Un pétrolier a pris feu lundi soir au large des côtes omanaises après avoir été frappé par un projectile, selon les informations fournies par les autorités maritimes britanniques. Cet incident survient dans un contexte de négociations fragiles entre les États-Unis et l'Iran visant à mettre un terme au conflit déclenché fin février.
L'United Kingdom Maritime Trade Operations (UKMTO) a signalé qu'un navire-citerne se déplaçant vers le sud, à environ 15 kilomètres des côtes de Limah, à Oman, a été heurté sur son flanc gauche par un projectile, provoquant un incendie à bord. Des sources américaines non identifiées, citées par l'agence Axios, affirment que les Gardiens de la révolution iraniens ont tiré au moins deux missiles sur des navires commerciaux traversant le détroit d'Ormuz, causant des dégâts importants sur deux bâtiments, sans faire de victimes. Il n'est pas établi si l'un de ces navires est le même que celui signalé par l'UKMTO.
Des informations concordantes, provenant de sources non identifiées, indiquent que le navire touché est un pétrolier qatari nommé Al Rekayyat, transportant du gaz naturel liquéfié (GNL).
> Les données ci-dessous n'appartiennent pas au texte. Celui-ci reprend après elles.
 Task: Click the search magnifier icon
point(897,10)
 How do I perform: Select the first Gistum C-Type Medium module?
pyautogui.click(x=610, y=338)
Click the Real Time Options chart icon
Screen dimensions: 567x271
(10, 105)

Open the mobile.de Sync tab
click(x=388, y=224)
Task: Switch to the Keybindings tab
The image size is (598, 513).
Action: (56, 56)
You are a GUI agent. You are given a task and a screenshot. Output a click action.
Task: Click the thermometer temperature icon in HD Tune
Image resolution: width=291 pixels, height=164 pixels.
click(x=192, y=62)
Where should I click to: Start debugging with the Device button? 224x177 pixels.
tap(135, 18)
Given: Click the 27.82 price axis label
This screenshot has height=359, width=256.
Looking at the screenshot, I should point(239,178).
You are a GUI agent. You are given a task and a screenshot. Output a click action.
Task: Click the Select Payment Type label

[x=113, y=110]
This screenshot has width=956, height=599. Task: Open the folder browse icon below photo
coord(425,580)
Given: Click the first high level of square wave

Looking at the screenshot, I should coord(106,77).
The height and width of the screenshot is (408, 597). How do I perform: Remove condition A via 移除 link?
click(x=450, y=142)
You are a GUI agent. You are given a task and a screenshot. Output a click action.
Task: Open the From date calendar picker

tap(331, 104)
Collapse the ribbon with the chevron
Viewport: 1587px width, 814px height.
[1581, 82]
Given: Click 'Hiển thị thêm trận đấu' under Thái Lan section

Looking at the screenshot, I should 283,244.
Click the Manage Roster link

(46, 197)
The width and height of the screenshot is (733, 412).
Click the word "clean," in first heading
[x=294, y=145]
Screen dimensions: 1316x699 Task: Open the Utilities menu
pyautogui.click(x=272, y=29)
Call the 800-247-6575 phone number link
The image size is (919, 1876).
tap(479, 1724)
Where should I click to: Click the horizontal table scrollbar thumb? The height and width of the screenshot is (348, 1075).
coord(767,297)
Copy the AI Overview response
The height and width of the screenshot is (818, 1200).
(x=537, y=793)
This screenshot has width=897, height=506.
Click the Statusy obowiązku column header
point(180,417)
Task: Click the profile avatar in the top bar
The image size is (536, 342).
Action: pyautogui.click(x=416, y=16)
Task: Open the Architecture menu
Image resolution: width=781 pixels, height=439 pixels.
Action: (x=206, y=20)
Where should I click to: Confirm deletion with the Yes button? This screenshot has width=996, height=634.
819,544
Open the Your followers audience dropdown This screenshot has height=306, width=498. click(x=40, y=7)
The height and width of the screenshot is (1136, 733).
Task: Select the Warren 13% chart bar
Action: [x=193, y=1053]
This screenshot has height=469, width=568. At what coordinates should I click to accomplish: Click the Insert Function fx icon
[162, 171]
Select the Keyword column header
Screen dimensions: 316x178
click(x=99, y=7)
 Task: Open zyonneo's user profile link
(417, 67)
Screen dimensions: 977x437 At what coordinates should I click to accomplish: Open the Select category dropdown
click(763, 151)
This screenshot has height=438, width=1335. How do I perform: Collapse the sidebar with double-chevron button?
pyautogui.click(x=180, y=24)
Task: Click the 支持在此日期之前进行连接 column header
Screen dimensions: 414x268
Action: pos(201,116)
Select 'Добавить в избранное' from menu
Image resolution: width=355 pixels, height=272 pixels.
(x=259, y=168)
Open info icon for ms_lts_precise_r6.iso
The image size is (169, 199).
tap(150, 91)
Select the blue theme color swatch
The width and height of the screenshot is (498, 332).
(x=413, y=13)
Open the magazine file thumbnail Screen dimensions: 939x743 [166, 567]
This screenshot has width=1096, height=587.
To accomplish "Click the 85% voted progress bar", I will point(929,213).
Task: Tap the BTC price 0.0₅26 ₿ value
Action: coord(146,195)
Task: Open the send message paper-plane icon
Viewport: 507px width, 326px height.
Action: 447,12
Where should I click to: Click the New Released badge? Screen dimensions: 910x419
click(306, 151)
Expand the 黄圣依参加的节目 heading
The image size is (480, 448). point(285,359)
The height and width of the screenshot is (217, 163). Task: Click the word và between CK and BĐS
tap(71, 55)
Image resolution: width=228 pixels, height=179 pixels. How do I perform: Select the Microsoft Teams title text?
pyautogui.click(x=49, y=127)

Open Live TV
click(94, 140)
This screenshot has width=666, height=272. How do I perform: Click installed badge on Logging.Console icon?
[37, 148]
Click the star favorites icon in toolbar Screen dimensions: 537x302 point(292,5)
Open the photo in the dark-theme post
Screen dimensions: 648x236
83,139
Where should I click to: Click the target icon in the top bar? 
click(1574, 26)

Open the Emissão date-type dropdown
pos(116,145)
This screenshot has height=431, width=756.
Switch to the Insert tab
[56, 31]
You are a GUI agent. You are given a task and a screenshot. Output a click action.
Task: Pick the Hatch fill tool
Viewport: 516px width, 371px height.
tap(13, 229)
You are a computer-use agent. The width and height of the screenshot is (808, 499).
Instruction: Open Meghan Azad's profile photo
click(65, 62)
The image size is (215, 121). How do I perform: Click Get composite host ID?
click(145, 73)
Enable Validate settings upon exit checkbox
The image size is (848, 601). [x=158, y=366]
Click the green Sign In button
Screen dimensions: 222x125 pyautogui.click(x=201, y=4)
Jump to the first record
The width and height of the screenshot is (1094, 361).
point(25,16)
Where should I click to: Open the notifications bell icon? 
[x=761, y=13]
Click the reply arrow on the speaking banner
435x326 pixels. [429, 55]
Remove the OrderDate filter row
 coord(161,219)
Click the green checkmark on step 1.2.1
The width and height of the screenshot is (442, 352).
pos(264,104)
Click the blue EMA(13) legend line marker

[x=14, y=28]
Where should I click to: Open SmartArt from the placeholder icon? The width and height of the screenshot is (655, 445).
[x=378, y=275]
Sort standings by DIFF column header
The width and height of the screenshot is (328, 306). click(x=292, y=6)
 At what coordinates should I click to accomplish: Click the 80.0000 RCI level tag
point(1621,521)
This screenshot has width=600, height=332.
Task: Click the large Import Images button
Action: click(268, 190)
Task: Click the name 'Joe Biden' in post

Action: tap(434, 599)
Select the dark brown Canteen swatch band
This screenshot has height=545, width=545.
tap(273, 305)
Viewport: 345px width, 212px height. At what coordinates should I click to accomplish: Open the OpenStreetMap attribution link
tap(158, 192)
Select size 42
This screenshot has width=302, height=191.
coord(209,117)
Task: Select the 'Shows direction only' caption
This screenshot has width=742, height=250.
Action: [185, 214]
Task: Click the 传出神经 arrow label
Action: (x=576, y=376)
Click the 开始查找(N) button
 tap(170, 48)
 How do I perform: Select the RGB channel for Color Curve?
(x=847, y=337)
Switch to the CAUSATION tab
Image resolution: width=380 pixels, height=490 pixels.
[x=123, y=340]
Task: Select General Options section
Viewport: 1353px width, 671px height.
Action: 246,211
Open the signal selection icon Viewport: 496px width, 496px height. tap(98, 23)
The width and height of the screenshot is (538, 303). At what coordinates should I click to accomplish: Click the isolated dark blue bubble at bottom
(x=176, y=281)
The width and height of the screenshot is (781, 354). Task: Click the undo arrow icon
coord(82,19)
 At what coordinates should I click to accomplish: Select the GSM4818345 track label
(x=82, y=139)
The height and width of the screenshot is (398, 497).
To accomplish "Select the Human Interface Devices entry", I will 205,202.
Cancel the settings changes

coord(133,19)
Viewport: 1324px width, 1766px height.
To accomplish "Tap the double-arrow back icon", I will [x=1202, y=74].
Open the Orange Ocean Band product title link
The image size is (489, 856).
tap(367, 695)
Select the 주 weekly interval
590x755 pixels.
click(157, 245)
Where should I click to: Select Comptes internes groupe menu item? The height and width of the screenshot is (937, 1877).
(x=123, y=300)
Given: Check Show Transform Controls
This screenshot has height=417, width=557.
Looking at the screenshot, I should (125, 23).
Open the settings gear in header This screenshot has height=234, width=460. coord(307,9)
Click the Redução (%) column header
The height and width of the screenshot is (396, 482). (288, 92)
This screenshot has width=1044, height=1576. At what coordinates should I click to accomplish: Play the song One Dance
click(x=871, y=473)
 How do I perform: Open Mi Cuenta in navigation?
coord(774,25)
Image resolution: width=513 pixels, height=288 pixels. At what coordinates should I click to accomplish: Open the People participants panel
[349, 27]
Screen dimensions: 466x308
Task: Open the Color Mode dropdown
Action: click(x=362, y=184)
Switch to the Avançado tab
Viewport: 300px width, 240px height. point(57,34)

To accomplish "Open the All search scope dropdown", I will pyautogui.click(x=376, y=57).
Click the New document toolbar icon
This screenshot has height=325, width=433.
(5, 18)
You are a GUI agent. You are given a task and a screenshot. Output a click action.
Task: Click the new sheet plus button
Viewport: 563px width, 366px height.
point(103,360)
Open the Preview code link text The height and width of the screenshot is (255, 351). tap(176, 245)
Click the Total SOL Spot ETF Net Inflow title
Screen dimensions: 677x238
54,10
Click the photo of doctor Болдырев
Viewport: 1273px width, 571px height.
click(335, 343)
L'équipage serait sain et sauf, mais le navire présenterait un risque d'explosion en raison d'un incendie dans sa salle des machines, selon une source informée de l'incident. Un deuxième bâtiment, un pétrolier battant pavillon saoudien, aurait également été endommagé lors de ces tirs.
Des interprétations divergentes sur les causes
La télévision iranienne a diffusé des informations selon lesquelles le pétrolier aurait été attaqué après avoir ignoré des avertissements, sans que Téhéran revendique officiellement l'opération. Ni le Commandement central américain (CENTCOM), ni les Gardiens de la révolution n'ont commenté ces événements. Hossein Royvaran, un analyste basé à Téhéran, avance que le pétrolier qatari pourrait avoir été visé parce qu'il serait entré dans une zone où les équipes iraniennes procèdent à des opérations de déminage. « La zone près d'Oman est probablement remplie de mines », explique-t-il, suggérant que les mouvements du navire auraient pu menacer ces équipes.
Un enjeu central des pourparlers de paix
Ces frappes interviennent alors que les négociations entre les États-Unis et l'Iran pour mettre fin à la guerre, qui a débuté le 28 février, se trouvent dans une phase délicate. L'une des principales pierres d'achoppement des discussions porte sur le statut du détroit d'Ormuz, que l'Iran avait effectivement fermé à la navigation commerciale après le début des frappes américano-israéliennes. Les dispositions relatives au passage dans ce corridor stratégique restent floues dans les accords en cours, alimentant les tensions.
Les attaques surviennent également pendant les jours de cérémonies funéraires pour l'ancien guide suprême iranien, l'ayatollah Ali Khamenei, tué lors des frappes du 28 février. Ce contexte rend les négociations encore plus sensibles, alors que la communauté internationale craint une escalade qui compromettrait la stabilité régionale et la sécurité de l'une des voies maritimes les plus importantes au monde.